• _Bagian Teks_:

═══

Mohon tunggu...
Qomarul Huda
Qomarul Huda Mohon Tunggu... Guru - Bapak satu anak

Masih belajar dunia tulis menulis

Selanjutnya

Tutup

Humaniora Pilihan

Jangan Terkecoh Embel-embel "Pesantren"

21 Desember 2021   09:36 Diperbarui: 21 Desember 2021   09:40 183
+
Laporkan Konten
Laporkan Akun
Kompasiana adalah platform blog. Konten ini menjadi tanggung jawab bloger dan tidak mewakili pandangan redaksi Kompas.
Lihat foto
Boarding School yang dikelola Herry (foto: kumparan.com)

Publik dibuat tercengang dengan berita yang sedang hangat akhir akhir ini. Nama Herry Wirawan mencuat dalam kasus pemerkosaan anak. Tidak tanggung-tanggung, masyarakat sangat geram karena korbannya berjumlah belasan.
Ironisnya beberapa diantaranya sudah hamil, bahkan ada yang lebih dari satu kali melahirkan.

═══

• _Blok Data_:
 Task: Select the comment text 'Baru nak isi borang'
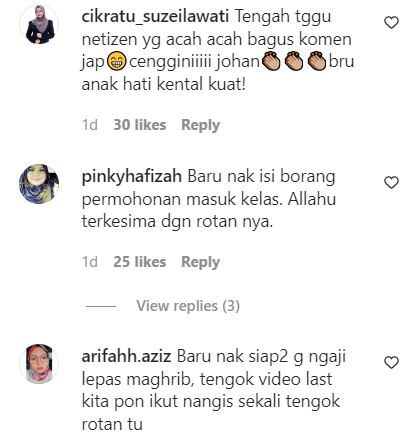tap(261, 177)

═══

• _Daftar Tugas_:
a – Tulis ulang bagian teks dari "Humaniora Pilihan" sampai "satu kali melahirkan.", dengan mengganti "masyarakat" menjadi "warga".
b – Jawab pertanyaan berikut berdasarkan bagian teks.
(i) Pada tanggal berapa tulisan ini diterbitkan?
(ii) Nama siapa yang mencuat dalam kasus pemerkosaan anak?
(iii) Apa pekerjaan Qomarul Huda menurut profilnya?
Materi ini diambil dari sumber yang berbeda.

• _Jawaban_:
a –
Humaniora Pilihan

Jangan Terkecoh Embel-embel "Pesantren"

21 Desember 2021   09:36 Diperbarui: 21 Desember 2021   09:40 183
+
Laporkan Konten
Laporkan Akun
Kompasiana adalah platform blog. Konten ini menjadi tanggung jawab bloger dan tidak mewakili pandangan redaksi Kompas.
Lihat foto
Boarding School yang dikelola Herry (foto: kumparan.com)

Publik dibuat tercengang dengan berita yang sedang hangat akhir akhir ini. Nama Herry Wirawan mencuat dalam kasus pemerkosaan anak. Tidak tanggung-tanggung, warga sangat geram karena korbannya berjumlah belasan.
Ironisnya beberapa diantaranya sudah hamil, bahkan ada yang lebih dari satu kali melahirkan.

b –
(i) 21 Desember 2021
(ii) Herry Wirawan
(iii) Guru